Required action.
If a line in the entries below holds the string "will", copy it.

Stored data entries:
+ + + +

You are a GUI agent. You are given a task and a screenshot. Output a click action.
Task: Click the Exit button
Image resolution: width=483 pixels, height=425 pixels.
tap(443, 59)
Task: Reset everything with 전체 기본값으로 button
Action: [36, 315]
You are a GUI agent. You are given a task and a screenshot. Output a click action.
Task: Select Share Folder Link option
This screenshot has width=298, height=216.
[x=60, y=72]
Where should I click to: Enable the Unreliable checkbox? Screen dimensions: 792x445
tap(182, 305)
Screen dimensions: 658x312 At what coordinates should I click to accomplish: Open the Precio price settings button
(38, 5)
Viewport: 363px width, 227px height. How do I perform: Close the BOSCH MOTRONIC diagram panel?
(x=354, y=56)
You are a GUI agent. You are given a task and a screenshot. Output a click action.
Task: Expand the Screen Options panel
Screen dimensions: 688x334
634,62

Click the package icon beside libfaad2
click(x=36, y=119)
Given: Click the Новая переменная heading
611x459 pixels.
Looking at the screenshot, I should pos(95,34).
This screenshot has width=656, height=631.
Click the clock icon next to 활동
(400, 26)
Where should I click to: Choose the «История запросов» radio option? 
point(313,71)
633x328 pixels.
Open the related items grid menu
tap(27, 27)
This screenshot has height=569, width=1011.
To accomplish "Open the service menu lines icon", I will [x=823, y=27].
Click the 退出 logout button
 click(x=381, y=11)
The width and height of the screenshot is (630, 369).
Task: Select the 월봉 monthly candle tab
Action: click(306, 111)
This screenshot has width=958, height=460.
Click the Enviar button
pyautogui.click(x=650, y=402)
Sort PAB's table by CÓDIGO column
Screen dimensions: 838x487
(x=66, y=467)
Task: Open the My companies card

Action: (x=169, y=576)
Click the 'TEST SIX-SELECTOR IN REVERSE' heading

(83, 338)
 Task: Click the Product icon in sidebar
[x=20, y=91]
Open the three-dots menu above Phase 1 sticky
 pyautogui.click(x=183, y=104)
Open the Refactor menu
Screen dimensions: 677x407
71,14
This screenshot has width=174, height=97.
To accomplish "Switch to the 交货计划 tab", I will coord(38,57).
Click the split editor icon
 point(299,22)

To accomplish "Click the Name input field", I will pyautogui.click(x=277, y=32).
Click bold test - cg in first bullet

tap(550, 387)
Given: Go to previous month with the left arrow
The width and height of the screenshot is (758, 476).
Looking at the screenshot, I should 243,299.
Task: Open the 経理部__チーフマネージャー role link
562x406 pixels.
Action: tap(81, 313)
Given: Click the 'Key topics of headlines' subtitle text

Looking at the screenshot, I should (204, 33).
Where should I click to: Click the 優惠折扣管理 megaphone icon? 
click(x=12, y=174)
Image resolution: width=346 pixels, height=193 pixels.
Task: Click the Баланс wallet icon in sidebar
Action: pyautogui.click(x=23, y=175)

+ + + +

Written solution.
To accomplish "Open the service menu lines icon", I will [x=823, y=27].
To accomplish "Switch to the 交货计划 tab", I will coord(38,57).
To accomplish "Click the Name input field", I will pyautogui.click(x=277, y=32).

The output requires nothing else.